Can anyone explain in details why this leads to O(P^2) interconnect traffic? And does it relate to whether the cache coherence is snooping-based or directory-based?
Not sure if the reasoning holds: for each of the P processors, there are O(P) invalidations (for invalidating copies of cache lines in other processors' caches); there are in total P processors; imagine each processor holds the lock in turn, one round for everyone holding the lock once costs O(P*P) = O(P^2). If not all processors are using the lock (they only have a copy in their cache), then interconnect traffic can be less than O(p^2). Anyways, O(p^2) is an upper bound.
P^2 is an upper bound. What may occur is that when processor 1 releases the lock (which will invalidate the line in all other processors -- O(P) interconnect traffic), every other processor is notified and attempts to obtain the lock with a test-and-set. So these P-1 test-and-sets (all treated as cache writes regardless of whether successful) will each cause all processors to invalidate, leading to P invalidations across the board --> O(P^2) interconnect traffic.

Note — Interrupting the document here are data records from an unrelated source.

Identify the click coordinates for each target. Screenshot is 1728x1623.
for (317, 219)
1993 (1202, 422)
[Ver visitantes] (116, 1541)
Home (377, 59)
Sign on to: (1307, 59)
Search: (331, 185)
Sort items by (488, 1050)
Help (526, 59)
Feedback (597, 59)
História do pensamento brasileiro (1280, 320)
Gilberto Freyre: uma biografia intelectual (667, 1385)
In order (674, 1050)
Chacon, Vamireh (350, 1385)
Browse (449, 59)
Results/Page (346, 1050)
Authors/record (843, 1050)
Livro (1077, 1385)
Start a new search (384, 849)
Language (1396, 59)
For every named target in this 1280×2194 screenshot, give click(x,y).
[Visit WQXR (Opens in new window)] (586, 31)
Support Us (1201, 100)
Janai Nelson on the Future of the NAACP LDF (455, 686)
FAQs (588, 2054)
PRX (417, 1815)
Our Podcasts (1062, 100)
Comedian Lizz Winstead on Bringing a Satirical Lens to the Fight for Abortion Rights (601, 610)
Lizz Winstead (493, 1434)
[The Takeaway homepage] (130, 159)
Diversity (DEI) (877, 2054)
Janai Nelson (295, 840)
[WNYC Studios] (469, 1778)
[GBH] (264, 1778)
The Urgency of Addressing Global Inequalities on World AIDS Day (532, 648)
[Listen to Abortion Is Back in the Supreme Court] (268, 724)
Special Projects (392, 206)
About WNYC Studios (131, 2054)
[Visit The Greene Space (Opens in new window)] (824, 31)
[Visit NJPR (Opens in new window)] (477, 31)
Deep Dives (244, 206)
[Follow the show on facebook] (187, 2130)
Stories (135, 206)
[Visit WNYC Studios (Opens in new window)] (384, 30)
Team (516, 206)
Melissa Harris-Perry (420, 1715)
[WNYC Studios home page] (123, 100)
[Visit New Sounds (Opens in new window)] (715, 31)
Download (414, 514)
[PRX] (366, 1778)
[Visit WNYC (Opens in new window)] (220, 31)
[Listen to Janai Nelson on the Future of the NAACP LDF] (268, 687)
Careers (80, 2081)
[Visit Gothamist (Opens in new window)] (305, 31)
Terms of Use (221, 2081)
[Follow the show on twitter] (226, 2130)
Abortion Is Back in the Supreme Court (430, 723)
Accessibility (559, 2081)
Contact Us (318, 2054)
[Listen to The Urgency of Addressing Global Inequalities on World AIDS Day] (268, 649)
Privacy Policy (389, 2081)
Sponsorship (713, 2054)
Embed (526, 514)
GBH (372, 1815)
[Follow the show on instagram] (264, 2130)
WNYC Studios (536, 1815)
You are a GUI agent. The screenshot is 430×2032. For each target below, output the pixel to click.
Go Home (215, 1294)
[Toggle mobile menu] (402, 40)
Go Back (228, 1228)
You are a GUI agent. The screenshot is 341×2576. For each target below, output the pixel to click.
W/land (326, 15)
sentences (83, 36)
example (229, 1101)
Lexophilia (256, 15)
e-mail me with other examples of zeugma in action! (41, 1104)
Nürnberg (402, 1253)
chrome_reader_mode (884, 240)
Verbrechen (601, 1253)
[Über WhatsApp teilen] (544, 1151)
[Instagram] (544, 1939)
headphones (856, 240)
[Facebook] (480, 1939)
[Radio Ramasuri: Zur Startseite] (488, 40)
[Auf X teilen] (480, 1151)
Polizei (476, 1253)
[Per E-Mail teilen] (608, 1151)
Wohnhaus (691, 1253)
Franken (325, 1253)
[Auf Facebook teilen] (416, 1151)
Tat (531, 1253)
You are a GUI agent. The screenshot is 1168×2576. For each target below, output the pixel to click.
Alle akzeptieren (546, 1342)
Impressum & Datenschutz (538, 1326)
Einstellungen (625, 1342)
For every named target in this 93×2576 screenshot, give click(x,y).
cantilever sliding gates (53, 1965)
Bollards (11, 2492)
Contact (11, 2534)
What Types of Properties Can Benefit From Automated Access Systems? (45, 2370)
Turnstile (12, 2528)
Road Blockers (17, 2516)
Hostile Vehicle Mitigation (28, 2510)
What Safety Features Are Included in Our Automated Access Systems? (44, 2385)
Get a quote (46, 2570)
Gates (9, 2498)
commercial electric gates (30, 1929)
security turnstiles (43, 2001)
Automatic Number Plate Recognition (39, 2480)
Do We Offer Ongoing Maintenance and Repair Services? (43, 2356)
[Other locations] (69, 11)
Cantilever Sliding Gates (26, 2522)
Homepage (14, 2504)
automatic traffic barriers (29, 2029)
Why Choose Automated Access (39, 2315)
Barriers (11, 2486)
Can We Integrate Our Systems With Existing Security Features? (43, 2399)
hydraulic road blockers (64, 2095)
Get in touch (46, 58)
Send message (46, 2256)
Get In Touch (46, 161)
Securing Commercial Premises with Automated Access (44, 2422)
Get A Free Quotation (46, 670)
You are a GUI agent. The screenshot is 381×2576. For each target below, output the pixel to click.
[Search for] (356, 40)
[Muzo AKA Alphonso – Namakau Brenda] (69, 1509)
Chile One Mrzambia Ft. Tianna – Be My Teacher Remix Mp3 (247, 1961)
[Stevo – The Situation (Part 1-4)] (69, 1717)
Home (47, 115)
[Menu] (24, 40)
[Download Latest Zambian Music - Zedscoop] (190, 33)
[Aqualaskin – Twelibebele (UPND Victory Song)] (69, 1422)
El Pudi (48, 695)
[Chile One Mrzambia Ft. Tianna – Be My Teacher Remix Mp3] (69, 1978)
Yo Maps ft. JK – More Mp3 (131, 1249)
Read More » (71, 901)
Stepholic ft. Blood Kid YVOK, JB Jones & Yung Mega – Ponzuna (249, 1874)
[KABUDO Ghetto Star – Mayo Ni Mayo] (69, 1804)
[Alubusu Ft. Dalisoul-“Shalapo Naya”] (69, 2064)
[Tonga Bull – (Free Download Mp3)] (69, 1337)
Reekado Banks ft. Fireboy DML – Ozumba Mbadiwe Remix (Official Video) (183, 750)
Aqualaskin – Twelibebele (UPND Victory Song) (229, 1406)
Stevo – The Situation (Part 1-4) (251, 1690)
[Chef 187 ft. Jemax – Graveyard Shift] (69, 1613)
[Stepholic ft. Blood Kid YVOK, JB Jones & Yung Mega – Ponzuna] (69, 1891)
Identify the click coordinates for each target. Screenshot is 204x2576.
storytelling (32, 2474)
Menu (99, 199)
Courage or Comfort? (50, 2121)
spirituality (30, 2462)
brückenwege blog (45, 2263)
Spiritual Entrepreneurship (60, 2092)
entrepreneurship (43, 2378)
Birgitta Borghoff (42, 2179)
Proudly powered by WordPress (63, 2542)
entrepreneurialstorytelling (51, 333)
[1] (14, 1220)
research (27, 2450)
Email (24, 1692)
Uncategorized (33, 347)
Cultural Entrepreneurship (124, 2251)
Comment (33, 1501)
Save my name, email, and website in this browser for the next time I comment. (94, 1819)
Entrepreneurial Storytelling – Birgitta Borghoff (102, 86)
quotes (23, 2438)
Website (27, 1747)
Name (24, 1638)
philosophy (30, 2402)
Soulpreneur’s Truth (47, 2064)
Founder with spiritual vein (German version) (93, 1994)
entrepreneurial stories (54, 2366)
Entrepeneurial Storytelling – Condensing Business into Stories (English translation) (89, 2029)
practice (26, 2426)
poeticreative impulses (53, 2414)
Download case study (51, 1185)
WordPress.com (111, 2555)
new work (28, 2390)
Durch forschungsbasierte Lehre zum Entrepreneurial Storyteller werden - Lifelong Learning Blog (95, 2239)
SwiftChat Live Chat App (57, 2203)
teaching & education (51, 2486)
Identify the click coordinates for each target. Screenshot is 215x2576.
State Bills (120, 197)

(The problem is that all the processors try to obtain the lock at once. If there were, say, a queueing system for obtaining the lock, then there wouldn't be so many invalidations. See the "ticket lock" a few slides later.)
EDIT: oops, mistakes in my terminology
I'm not sure the purpose of underlining uncontended in this slide. What's the difference when the situation is contended?
@ZhuansunXt, if uncontended, "test" before test-and-set is wasteful, since there is only one cache invalidation anyway. However, if the situation is contended, "test" is helpful as it won't require exclusive access to the cache line and thus reduce the invalidation traffic overhead due to multiple t-s attempts.
Even though there's higher latency with the extra test, I wonder whether the extra latency is even measurable. It seems like the bigger latency issue would be the brach misprediction that would occur when the lock is finally released, but we have that same problem with the original test-and-set lock anyway, and is probably dwarfed significantly by the cost of memory coherence/interconnect traffic anyway.